* Assignment *
Only the lines below between the ones containing "Reject all (67, 2564)" and "Settings (27, 2564)", inclusive, are to be reproduced, each exactly as it stands.

Saved data entries

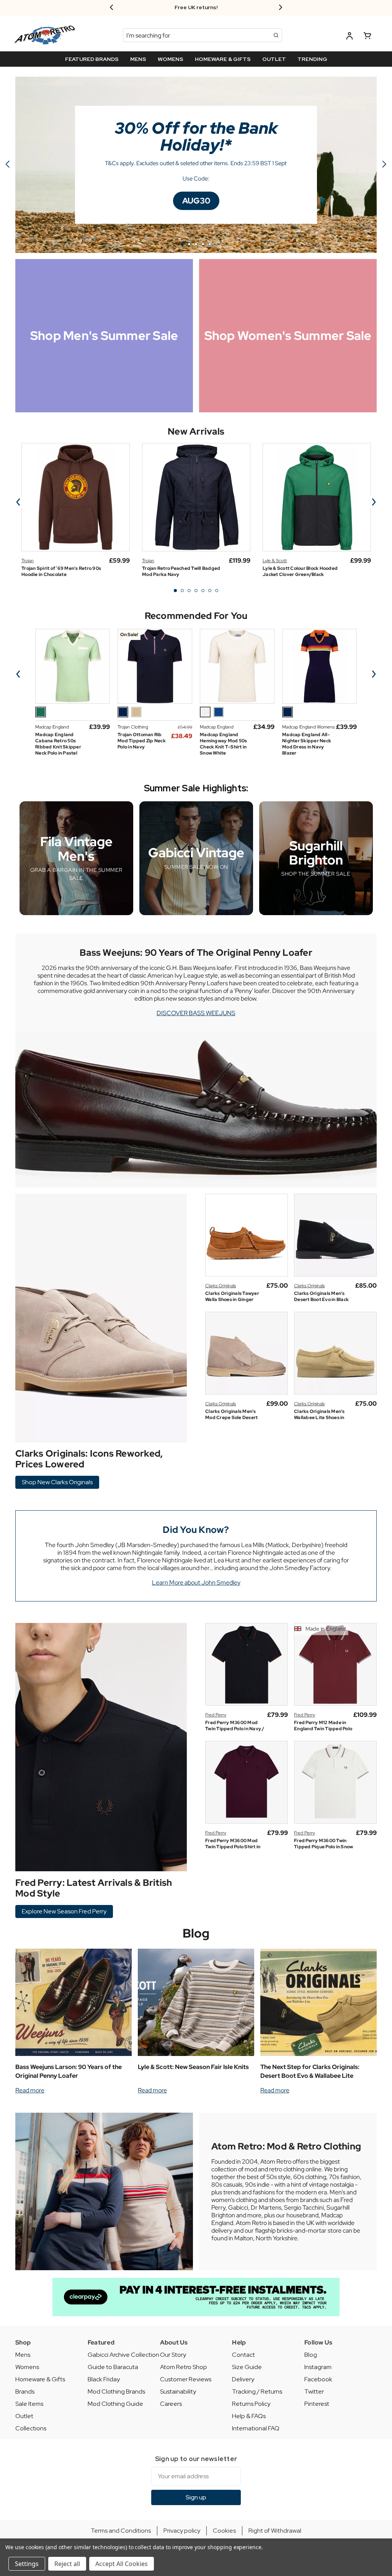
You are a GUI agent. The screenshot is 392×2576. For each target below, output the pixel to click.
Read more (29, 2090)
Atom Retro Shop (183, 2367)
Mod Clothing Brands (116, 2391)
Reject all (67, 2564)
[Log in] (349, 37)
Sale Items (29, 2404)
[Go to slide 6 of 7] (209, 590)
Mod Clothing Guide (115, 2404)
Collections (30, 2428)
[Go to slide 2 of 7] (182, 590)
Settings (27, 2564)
* * *
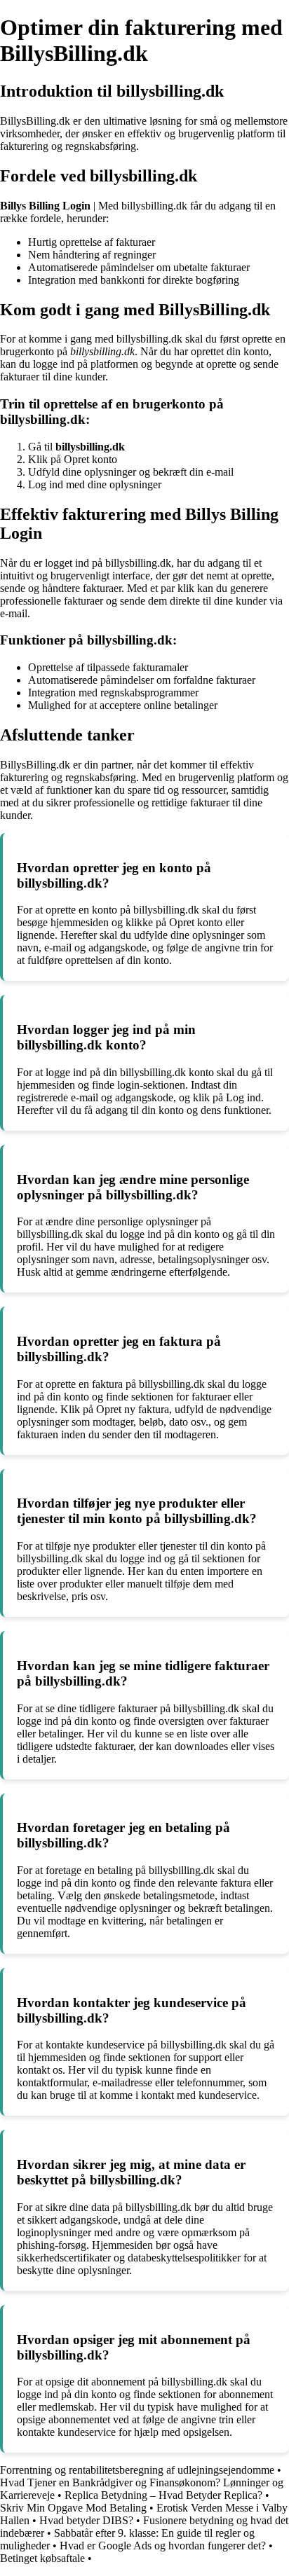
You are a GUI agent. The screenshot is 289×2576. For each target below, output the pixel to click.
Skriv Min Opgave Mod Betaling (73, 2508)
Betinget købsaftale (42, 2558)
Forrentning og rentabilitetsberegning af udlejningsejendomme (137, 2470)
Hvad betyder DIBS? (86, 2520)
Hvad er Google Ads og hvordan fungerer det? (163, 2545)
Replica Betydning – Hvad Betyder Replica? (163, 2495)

* Solution for this problem *
Reject all (67, 2564)
[Log in] (349, 37)
Sale Items (29, 2404)
[Go to slide 6 of 7] (209, 590)
Mod Clothing Guide (115, 2404)
Collections (30, 2428)
[Go to slide 2 of 7] (182, 590)
Settings (27, 2564)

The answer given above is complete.